Date of Award

May 2020

Document Type


Degree Name

Master of Science (MS)


Biological Sciences

Committee Member

Richard W Blob

Committee Member

Samantha A Price

Committee Member

John D DesJardins


Across vertebrate diversity, limb bone morphology is typically expected to reflect differences in the habitats and functional tasks with which species contend. Arboreal vertebrates are often recognized to have longer limbs than terrestrial relatives, a feature thought to help extend the reach of limbs across gaps between branches. Among terrestrial vertebrates, longer limbs can experience greater bending moments that might expose bones to a greater risk of failure. However, changes in habitat or behavior can impose changes in the forces that bones experience. If locomotion imposed lower loads in trees than on the ground, such a release from loading demands might have produced conditions under which potential constraints on the evolution of long limbs were removed, making it easier for them to evolve in arboreal species.
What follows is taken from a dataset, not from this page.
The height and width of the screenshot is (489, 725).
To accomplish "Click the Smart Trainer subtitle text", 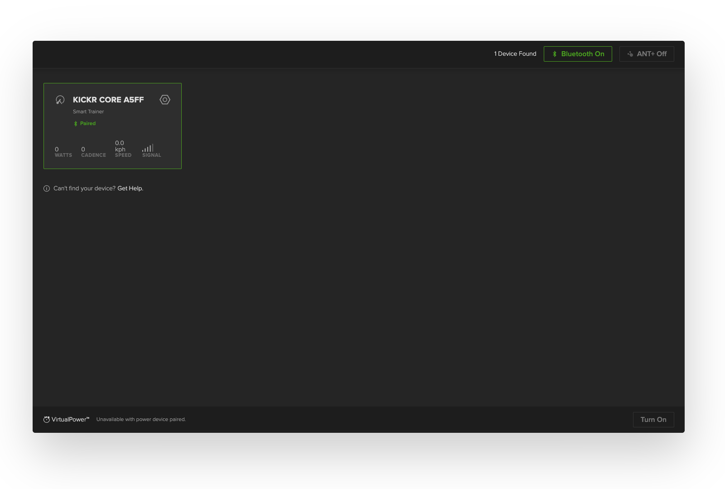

We tested for such environmental differences in limb bone loading using the green iguana (Iguana iguana), a species that readily walks over ground and climbs trees. We implanted strain gauges on the humerus and femur, and then compared loads between treatments modeling substrate conditions of arboreal habitats. For hindlimbs, only surface angle indicated strain increases, whereas the forelimb lacked consistent evidence that treatments changed bone loading regimens directionally. In this system, biomechanical release seems to be an unlikely mechanism to have facilitated limb elongation; limb bone adaptations in arboreal habitats seem to be driven by selective pressures other than response to loading.